Nosferatu (Nosferatu, eine Symphonie des Grauens – 1922)
A distribuidora “Classicline” está lançando no mercado um tesouro de valor inestimável para os cinéfilos mais dedicados. A obra definitiva de horror, que até o presente momento havia sido lançada no home vídeo brasileiro de forma bastante desleixada, com imagens escurecidas em preto e branco (sem a tintura original) e com vários cortes, está recebendo o merecido tratamento de luxo.
O DVD utiliza a matriz da versão restaurada pela Kino, que resgatou a obra completa em seus 93 minutos, com expansão de cenas, criação de uma nova trilha sonora, inserção de intertítulos que haviam sido perdidos e retrabalhando as matizes das tinturas que diferenciavam ambientes e ajudavam na imersão dos espectadores. O resultado é o mais próximo possível da experiência que o público teve na época de sua estreia. E tenho inveja destes senhores…
O nome do protagonista nasceu do eslavo Nosufuratu, que por sua vez foi adaptada do grego nosophoros, que significa “transportador de pragas”. E é exatamente o que o Conde Orlok (Max Schreck) representa na obra. Ele carrega a praga para Bremen em sua viagem marítima, numa alusão a uma praga de ratos real que ocorreu na cidade por volta de 1840, exatamente o período retratado no filme.
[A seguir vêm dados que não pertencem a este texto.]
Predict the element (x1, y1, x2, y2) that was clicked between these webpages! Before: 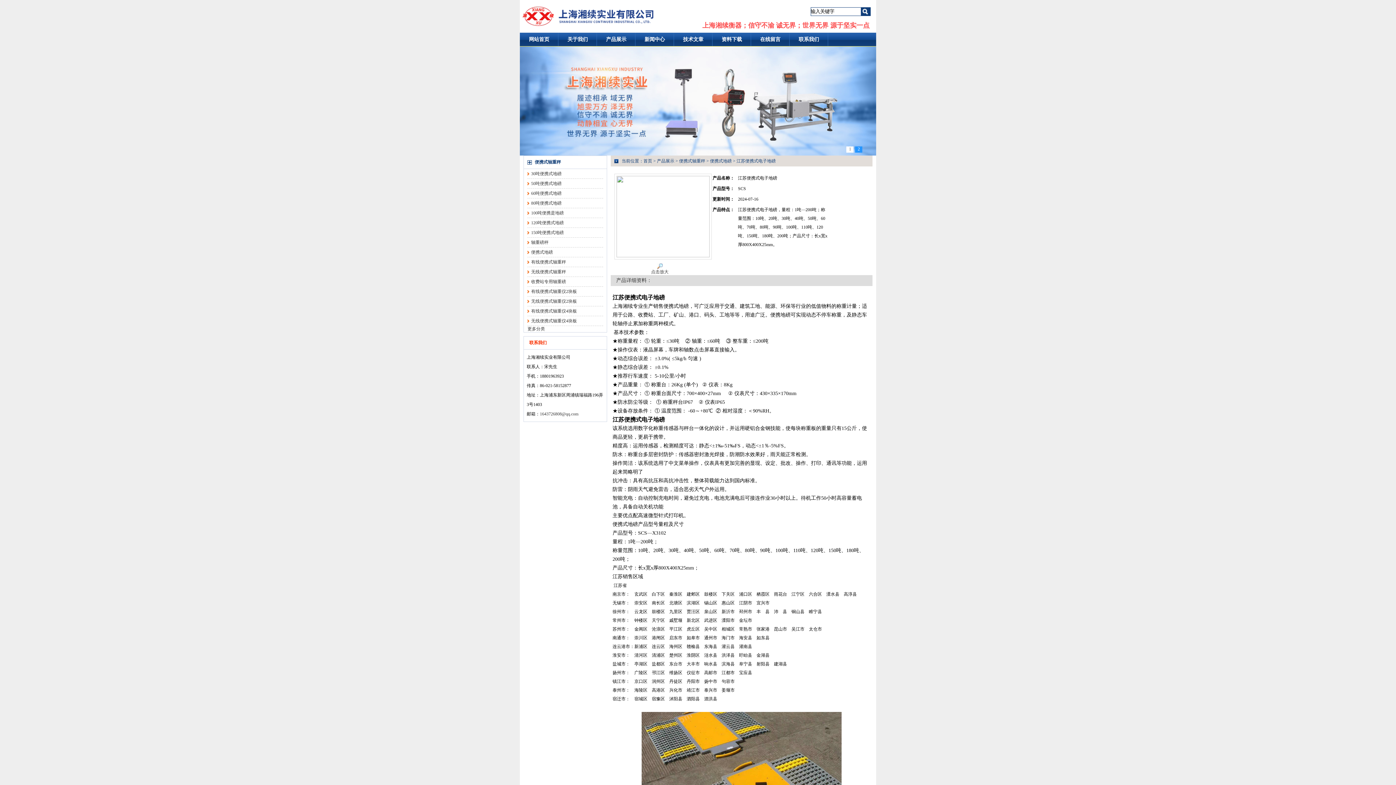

A aparência do vampiro também reflete esse tema, diferindo totalmente do “Drácula” aristocrata de Stoker, assemelhando-se claramente a um rato.
Um fator que considero fundamental para entender a importância desse filme é ele ter sido responsável por uma das regras essenciais no eterno mito do vampiro (pelo menos, até “Crepúsculo” aparecer e destruir o conceito): a aversão à fatal luz do dia. O diretor F.W. Murnau sabia que corria risco de ser processado pelo escritor Bram Stoker, já que iria realizar uma cópia de “Drácula”, então sabiamente decidiu modificar o desfecho da trama. Em vez do embate com Van Helsing e sua estaca, o vampiro seria destruído pelo contato com os raios solares.
Incrível imaginar que este e outros elementos do filme que seriam amalgamados ao mito, não nasceram de qualquer impulso criativo consciente, mas apenas do medo de não serem flagrados cometendo o crime de plágio. E fracassaram no intento, o que é ainda mais fascinante.
O ato não impediu o eventual processo, que foi vencido pela viúva de Stoker, resultando num acordo que implicava em uma queima de arquivo, com todas as cópias e negativos tendo sido destruídos. Este foi o único filme lançado pelo estúdio Prana Film, de Albin Grau e Enrico Diekmann, que abriram falência após os problemas legais. O mundo seria impedido de assistir esta obra-prima do Expressionismo Alemão. Claro que, como todo vampiro, Nosferatu aguardava apoiado em sua janela, espreitando a sociedade e aguardando a hora certa para voltar.
Uma única cópia foi salva do fogo e enviada para os Estados Unidos, tornando-se a matriz de todos os lançamentos feitos desde então. Conquistando públicos cada vez mais fiéis em suas exibições, por volta da década de 60, ele já havia sido alçado ao posto de Cult e clássico admirado. Sem os esforços de Murnau e o sucesso do filme em seu lançamento, com toda certeza a Universal não teria considerado lucrativo realizar sua versão com Bela Lugosi, quase dez anos depois. Sem falar que a postura corporal e o caminhar lento e ameaçador imortalizado por Max Schreck, serviu de influência para o “Frankenstein” de Boris Karloff.
E se pensarmos que “O Vampiro da Noite”, realizado pelos estúdios Hammer em 1958, só foi lançado como consequência do sucesso popular do vampiro nas décadas anteriores, conclui-se sem exagero que “Nosferatu” é o principal responsável pela existência do mito na cultura popular até os dias de hoje.